This PR adds the VectorDBBench Cloud Leaderboard benchmark surface. The goal is to complement the existing raw-performance leaderboard with cloud-oriented cases that capture production behaviors managed vector database users care about: ingest readiness, payload-aware search, tenant-shaped traffic, cold latency, and cost-aware interpretation.

What is added

New Cloud Leaderboard cases

CloudPayloadSearchCase: measures search performance with explicit response payload profiles: ids_only, scalar_label, and vector. It supports unfiltered search, integer-filter search, and scalar-label filter search.
CloudInsertCase: measures insert throughput and separates client insert completion from downstream readiness signals such as fully searchable and fully indexed.
CloudColdLatencyCase: measures cold and warm serial latency so first-query and cache-sensitive serving behavior are visible instead of hidden by warm concurrent loops.
CloudMultiTenantSearchCase: models SaaS-style tenant-routed workloads with deterministic tenant assignment and tenant-aware query routing.

Runtime and metric plumbing

Threads payload profile configuration through case config, runners, client search calls, metrics, and JSON result output.
Adds payload byte estimation to result metrics so payload-heavy searches can be compared more explicitly.
Adds a cold/warm search runner and task-runner integration for cold latency measurement.
Adds concurrent insert readiness polling for cloud insert runs.
Adds first-class result fields for cloud insert, cold latency, payload profile, and related cloud case metadata.

Client support

Milvus/Zilliz Cloud: adds payload output handling, scalar-label support, multitenant partition-key validation, and related schema checks.
Pinecone: adds payload-profile search behavior, metadata/vector return handling, insert readiness polling through write/index LSNs where available, and namespace-based multitenant routing.
turbopuffer: adds payload-profile search behavior, scalar payload label configuration, multitenant namespace support, write backpressure control, namespace pin/unpin CLI support for pinned benchmark runs, and explicit non-retryable partial tenant-write failure reporting.

CLI, frontend, and docs

Adds CLI options for payload profile, cloud filters, cold query count, insert batch size/duration, tenant settings, and turbopuffer pinning.
Adds frontend case config entries for the cloud payload search cases.
Adds a May 2026 VectorDBBench Cloud Leaderboard release note under docs/release/2026-05-cloud-leaderboard.md.
Updates README.md to mention the new Cloud Leaderboard benchmark cases and link to the release note.

Notes

The raw Cloud Leaderboard result dump was intentionally removed from this PR. Result artifacts can be added later in a smaller, dedicated update or kept outside the source tree.
Cloud cost and Pareto interpretation are described in the release note, but this PR focuses on benchmark case support and documentation rather than publishing a full result dataset.

Test Plan

.venv/bin/python -m pytest tests/test_cloud_payload_search.py tests/test_cloud_payload_case.py tests/test_cloud_insert_case.py tests/test_cloud_cold_latency_case.py tests/test_multitenant_case.py tests/test_pinecone_multitenant.py tests/test_milvus.py -q -k 'not test_performance_1536d_50k'
.venv/bin/python -m ruff check vectordb_bench/backend/clients/api.py vectordb_bench/backend/clients/turbopuffer/turbopuffer.py vectordb_bench/backend/runner/concurrent_runner.py vectordb_bench/cli/cli.py

sre-ci-robot · 2026-05-11T09:34:42Z

[APPROVALNOTIFIER] This PR is NOT APPROVED

This pull-request has been approved by: jamesgao-jpg
To complete the pull request process, please assign xuanyang-cn after the PR has been reviewed.
You can assign the PR to them by writing /assign @xuanyang-cn in a comment when ready.

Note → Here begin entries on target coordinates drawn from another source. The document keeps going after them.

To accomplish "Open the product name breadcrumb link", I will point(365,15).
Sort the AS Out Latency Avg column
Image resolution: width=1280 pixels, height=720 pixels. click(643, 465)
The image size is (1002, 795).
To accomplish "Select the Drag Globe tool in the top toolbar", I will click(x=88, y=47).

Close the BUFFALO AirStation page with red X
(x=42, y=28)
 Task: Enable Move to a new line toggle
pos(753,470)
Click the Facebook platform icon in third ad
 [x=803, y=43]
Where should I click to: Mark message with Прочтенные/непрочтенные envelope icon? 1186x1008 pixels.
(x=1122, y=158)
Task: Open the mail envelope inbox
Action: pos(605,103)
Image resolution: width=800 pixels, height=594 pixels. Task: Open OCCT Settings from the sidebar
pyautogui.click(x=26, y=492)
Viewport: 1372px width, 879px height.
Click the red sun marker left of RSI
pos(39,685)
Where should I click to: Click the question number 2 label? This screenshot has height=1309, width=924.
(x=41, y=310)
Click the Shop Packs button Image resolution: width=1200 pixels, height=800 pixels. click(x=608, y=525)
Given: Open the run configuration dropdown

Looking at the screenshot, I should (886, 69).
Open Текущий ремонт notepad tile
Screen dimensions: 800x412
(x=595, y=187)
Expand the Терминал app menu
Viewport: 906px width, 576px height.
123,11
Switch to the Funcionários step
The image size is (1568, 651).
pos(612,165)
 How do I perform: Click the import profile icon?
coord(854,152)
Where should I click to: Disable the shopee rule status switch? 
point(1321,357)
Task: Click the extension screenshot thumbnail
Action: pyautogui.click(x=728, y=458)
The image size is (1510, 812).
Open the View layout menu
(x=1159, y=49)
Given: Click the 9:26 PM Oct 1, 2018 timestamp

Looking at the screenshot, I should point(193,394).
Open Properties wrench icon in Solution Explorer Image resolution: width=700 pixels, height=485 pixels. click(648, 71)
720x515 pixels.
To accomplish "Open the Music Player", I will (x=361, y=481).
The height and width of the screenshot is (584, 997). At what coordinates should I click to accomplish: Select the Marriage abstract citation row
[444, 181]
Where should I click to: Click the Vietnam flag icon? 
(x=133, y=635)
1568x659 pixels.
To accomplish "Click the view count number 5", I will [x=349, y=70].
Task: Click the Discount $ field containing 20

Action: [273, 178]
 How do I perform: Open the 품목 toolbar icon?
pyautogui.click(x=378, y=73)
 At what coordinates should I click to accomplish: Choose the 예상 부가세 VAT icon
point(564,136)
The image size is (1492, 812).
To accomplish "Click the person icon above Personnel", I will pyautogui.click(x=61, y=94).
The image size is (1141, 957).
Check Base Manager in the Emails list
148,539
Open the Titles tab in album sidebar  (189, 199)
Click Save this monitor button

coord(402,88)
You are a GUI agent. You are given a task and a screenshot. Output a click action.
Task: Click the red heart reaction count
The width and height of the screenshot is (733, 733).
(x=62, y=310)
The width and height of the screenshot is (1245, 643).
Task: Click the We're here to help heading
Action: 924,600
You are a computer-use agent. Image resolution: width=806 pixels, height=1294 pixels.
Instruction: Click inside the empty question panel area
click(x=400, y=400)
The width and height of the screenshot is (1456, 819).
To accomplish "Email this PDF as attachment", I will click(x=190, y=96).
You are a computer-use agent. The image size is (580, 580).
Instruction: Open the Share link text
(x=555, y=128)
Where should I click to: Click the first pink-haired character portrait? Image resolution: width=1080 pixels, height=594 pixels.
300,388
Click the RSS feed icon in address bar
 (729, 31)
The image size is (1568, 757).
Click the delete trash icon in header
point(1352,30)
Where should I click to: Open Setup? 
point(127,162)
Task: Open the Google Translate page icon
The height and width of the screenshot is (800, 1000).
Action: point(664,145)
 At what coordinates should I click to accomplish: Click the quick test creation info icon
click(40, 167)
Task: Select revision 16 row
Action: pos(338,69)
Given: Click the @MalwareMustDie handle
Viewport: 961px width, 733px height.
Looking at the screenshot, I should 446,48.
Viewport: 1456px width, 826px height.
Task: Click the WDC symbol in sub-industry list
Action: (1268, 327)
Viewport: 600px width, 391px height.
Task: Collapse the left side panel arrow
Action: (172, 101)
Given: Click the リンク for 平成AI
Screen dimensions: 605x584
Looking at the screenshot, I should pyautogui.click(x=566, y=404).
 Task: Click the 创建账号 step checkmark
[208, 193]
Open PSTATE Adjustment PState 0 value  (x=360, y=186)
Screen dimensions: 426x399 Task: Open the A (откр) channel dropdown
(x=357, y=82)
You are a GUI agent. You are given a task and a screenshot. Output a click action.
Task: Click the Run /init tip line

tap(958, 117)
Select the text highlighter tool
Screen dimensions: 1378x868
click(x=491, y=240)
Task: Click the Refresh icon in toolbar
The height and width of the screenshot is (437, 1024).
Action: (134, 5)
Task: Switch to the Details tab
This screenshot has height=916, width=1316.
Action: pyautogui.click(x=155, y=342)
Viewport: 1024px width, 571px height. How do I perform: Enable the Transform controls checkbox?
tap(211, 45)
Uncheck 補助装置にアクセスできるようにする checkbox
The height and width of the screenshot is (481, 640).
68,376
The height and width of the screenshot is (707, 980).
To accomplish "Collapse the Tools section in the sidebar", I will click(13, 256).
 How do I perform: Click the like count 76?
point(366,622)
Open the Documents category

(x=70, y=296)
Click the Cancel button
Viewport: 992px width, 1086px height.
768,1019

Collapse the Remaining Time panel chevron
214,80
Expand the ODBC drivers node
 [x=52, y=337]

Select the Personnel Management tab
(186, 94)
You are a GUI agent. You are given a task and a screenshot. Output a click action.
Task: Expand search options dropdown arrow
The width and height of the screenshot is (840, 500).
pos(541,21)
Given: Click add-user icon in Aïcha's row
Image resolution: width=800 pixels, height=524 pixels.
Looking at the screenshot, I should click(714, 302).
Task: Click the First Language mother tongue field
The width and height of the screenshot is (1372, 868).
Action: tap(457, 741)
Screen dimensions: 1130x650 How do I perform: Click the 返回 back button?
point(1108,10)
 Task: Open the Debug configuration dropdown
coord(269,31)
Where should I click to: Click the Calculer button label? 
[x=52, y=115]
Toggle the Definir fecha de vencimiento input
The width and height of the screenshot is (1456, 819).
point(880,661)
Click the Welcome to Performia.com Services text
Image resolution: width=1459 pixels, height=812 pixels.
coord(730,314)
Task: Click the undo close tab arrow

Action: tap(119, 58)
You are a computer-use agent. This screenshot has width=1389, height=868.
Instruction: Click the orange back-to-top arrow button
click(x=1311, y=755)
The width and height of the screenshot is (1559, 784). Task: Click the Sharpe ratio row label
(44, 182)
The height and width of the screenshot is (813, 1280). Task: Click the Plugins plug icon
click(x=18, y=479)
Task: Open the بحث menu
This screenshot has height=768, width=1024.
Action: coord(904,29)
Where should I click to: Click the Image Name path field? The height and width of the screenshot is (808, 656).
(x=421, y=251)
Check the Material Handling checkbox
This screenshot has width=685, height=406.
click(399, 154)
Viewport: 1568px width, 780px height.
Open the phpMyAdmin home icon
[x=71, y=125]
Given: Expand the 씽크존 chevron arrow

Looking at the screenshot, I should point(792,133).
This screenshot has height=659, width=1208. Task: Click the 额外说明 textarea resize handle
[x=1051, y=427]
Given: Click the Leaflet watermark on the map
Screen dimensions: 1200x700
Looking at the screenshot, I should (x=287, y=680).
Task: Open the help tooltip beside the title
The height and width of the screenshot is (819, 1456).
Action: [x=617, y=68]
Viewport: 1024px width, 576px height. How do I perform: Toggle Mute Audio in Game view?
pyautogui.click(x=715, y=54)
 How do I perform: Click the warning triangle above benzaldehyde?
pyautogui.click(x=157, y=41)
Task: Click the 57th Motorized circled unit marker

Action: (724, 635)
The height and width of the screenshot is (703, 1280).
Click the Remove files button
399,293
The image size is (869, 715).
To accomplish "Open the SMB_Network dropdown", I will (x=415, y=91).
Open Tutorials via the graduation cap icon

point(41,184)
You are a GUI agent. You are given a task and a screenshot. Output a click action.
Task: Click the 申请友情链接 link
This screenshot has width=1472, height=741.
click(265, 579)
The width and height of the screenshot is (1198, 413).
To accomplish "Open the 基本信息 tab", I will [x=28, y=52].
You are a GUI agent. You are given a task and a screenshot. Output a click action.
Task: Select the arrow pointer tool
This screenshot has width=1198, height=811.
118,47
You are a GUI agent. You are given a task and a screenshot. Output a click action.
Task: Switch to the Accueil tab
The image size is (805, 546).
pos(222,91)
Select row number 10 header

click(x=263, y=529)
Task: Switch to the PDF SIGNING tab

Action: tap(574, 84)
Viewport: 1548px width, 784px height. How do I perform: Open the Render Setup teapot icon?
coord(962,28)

The full list of commands accepted by this bot can be found here.

Details

Needs approval from an approver in each of these files:

OWNERS

Approvers can indicate their approval by writing /approve in a comment
Approvers can cancel approval by writing /approve cancel in a comment

…h-case # Conflicts: # vectordb_bench/backend/clients/milvus/milvus.py # vectordb_bench/backend/clients/turbopuffer/turbopuffer.py # vectordb_bench/backend/dataset.py # vectordb_bench/backend/runner/serial_runner.py

Ported onto cloud-payload-search-case while preserving TurboPuffer payload, backpressure, and multitenant support. (cherry picked from commit adb1ae4)

(cherry picked from commit d9e2f5d)

…lution # Conflicts: # tests/test_milvus.py

This reverts commit 9648add.

foxspy · 2026-05-22T09:30:48Z

+
    @property
    def with_scalar_labels(self) -> bool:
        return self.filters.type == FilterOp.StrEqual


This looks like a correctness issue: with_scalar_labels is currently derived only from FilterOp.StrEqual, but PayloadProfile.SCALAR_LABEL also requires scalar label data/schema even when there is no label filter.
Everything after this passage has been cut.